• [What you need to do]: Recast the lines below as a JSON list of strings with one string per line, skipping blank lines and leaving the pictures out.

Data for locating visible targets
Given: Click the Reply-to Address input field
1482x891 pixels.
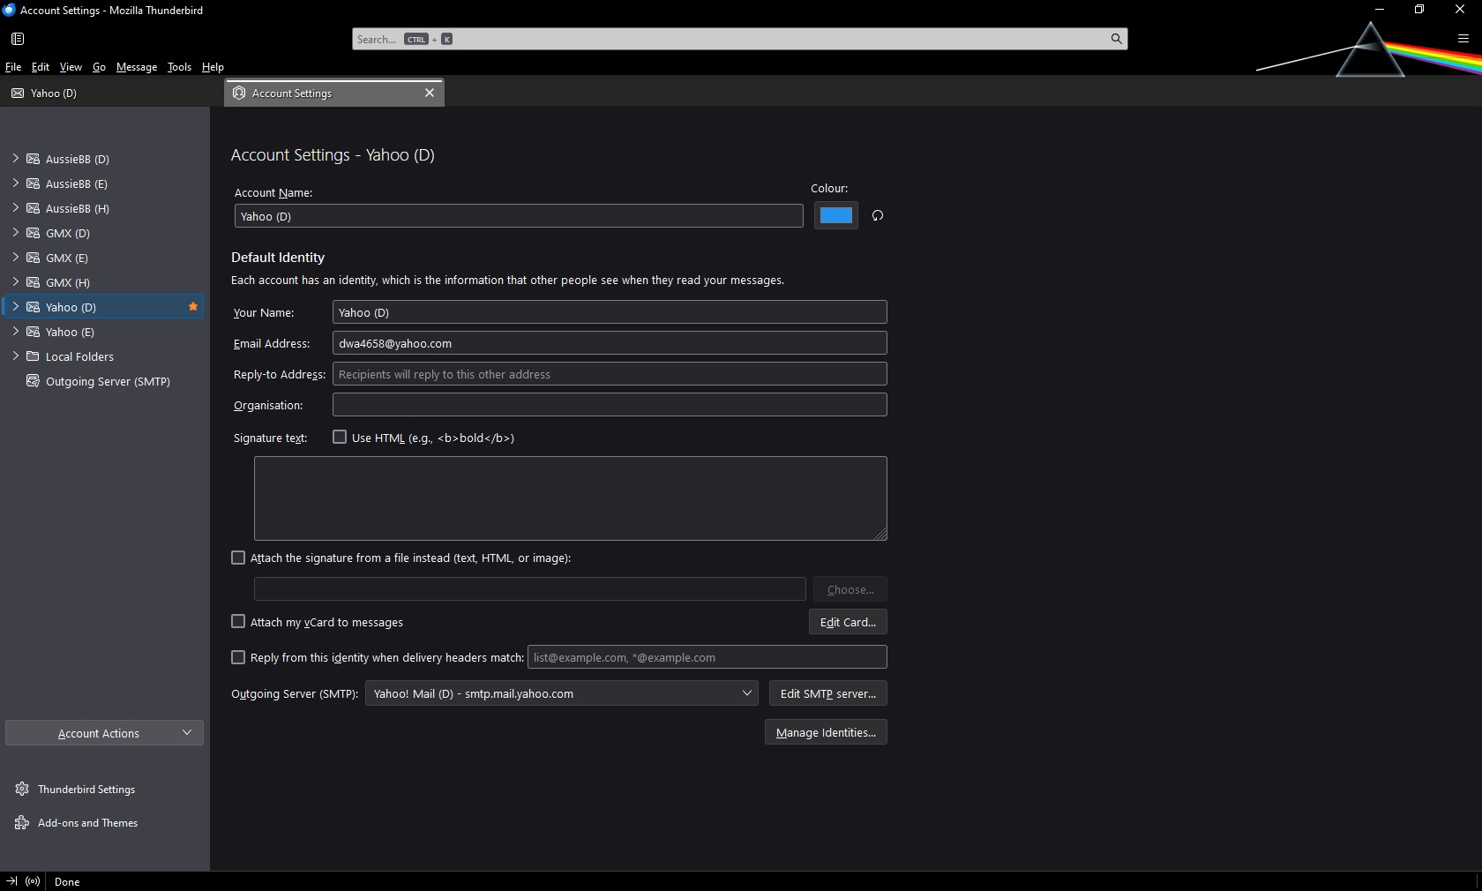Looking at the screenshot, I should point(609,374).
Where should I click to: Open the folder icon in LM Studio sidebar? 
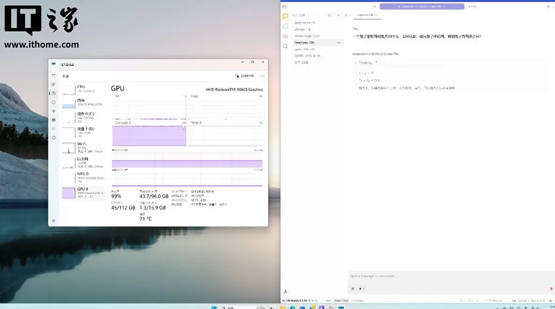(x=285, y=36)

• [Task solution]:
[
  "Given: Click the Reply-to Address input field",
  "1482x891 pixels.",
  "Looking at the screenshot, I should point(609,374).",
  "Where should I click to: Open the folder icon in LM Studio sidebar? ",
  "(x=285, y=36)"
]